Saved entries
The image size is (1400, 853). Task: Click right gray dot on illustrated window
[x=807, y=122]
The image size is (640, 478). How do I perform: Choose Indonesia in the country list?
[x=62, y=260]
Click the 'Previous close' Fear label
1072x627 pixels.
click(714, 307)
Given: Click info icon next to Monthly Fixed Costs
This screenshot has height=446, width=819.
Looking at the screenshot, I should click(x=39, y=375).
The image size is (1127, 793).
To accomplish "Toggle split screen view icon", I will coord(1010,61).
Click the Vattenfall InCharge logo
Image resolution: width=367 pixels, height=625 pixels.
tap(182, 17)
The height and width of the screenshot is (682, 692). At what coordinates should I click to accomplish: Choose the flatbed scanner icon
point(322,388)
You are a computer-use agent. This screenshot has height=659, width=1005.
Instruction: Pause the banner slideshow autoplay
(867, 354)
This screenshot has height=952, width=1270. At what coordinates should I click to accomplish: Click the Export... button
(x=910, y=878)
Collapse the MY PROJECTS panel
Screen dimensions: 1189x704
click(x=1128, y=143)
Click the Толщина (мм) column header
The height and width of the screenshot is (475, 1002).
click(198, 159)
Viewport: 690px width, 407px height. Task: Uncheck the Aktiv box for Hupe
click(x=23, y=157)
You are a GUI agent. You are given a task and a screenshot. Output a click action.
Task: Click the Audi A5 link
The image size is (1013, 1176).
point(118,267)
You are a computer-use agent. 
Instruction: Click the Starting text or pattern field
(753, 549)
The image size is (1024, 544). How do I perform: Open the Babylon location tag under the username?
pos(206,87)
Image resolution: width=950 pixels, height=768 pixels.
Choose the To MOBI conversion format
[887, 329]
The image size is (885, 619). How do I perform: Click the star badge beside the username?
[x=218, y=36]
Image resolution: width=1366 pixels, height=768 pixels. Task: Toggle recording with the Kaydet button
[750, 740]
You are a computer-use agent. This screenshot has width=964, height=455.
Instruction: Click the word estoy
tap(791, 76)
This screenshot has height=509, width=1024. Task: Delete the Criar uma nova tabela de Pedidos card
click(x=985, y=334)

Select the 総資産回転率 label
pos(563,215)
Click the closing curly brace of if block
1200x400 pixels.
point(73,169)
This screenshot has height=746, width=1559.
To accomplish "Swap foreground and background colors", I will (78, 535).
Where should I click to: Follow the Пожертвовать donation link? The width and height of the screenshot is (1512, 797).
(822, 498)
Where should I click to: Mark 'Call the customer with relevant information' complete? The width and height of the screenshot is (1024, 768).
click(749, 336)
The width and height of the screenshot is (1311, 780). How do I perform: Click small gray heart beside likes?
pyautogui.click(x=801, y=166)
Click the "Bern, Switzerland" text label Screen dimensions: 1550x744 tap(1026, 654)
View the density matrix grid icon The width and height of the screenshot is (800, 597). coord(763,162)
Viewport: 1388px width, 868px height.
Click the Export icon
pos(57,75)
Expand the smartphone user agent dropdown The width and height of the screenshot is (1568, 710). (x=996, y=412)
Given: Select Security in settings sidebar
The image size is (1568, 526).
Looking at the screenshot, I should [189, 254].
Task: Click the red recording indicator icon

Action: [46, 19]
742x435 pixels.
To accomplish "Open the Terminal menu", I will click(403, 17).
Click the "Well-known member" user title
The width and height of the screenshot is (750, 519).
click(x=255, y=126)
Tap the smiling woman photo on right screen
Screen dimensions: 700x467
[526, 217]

■ What you will do:
Each line above should appear again, reproduced exactly.

■ Exercise result:
The image size is (1400, 853). Task: Click right gray dot on illustrated window
[x=807, y=122]
The image size is (640, 478). How do I perform: Choose Indonesia in the country list?
[x=62, y=260]
Click the 'Previous close' Fear label
1072x627 pixels.
click(714, 307)
Given: Click info icon next to Monthly Fixed Costs
This screenshot has height=446, width=819.
Looking at the screenshot, I should click(x=39, y=375).
The image size is (1127, 793).
To accomplish "Toggle split screen view icon", I will coord(1010,61).
Click the Vattenfall InCharge logo
Image resolution: width=367 pixels, height=625 pixels.
tap(182, 17)
The height and width of the screenshot is (682, 692). At what coordinates should I click to accomplish: Choose the flatbed scanner icon
point(322,388)
You are a computer-use agent. This screenshot has height=659, width=1005.
Instruction: Pause the banner slideshow autoplay
(867, 354)
This screenshot has height=952, width=1270. At what coordinates should I click to accomplish: Click the Export... button
(x=910, y=878)
Collapse the MY PROJECTS panel
Screen dimensions: 1189x704
click(x=1128, y=143)
Click the Толщина (мм) column header
The height and width of the screenshot is (475, 1002).
click(198, 159)
Viewport: 690px width, 407px height. Task: Uncheck the Aktiv box for Hupe
click(x=23, y=157)
You are a GUI agent. You are given a task and a screenshot. Output a click action.
Task: Click the Audi A5 link
The image size is (1013, 1176).
point(118,267)
You are a computer-use agent. 
Instruction: Click the Starting text or pattern field
(753, 549)
The image size is (1024, 544). How do I perform: Open the Babylon location tag under the username?
pos(206,87)
Image resolution: width=950 pixels, height=768 pixels.
Choose the To MOBI conversion format
[887, 329]
The image size is (885, 619). How do I perform: Click the star badge beside the username?
[x=218, y=36]
Image resolution: width=1366 pixels, height=768 pixels. Task: Toggle recording with the Kaydet button
[750, 740]
You are a computer-use agent. This screenshot has width=964, height=455.
Instruction: Click the word estoy
tap(791, 76)
This screenshot has height=509, width=1024. Task: Delete the Criar uma nova tabela de Pedidos card
click(x=985, y=334)

Select the 総資産回転率 label
pos(563,215)
Click the closing curly brace of if block
1200x400 pixels.
point(73,169)
This screenshot has height=746, width=1559.
To accomplish "Swap foreground and background colors", I will (78, 535).
Where should I click to: Follow the Пожертвовать donation link? The width and height of the screenshot is (1512, 797).
(822, 498)
Where should I click to: Mark 'Call the customer with relevant information' complete? The width and height of the screenshot is (1024, 768).
click(749, 336)
The width and height of the screenshot is (1311, 780). How do I perform: Click small gray heart beside likes?
pyautogui.click(x=801, y=166)
Click the "Bern, Switzerland" text label Screen dimensions: 1550x744 tap(1026, 654)
View the density matrix grid icon The width and height of the screenshot is (800, 597). coord(763,162)
Viewport: 1388px width, 868px height.
Click the Export icon
pos(57,75)
Expand the smartphone user agent dropdown The width and height of the screenshot is (1568, 710). (x=996, y=412)
Given: Select Security in settings sidebar
The image size is (1568, 526).
Looking at the screenshot, I should [189, 254].
Task: Click the red recording indicator icon

Action: [46, 19]
742x435 pixels.
To accomplish "Open the Terminal menu", I will click(403, 17).
Click the "Well-known member" user title
The width and height of the screenshot is (750, 519).
click(x=255, y=126)
Tap the smiling woman photo on right screen
Screen dimensions: 700x467
[526, 217]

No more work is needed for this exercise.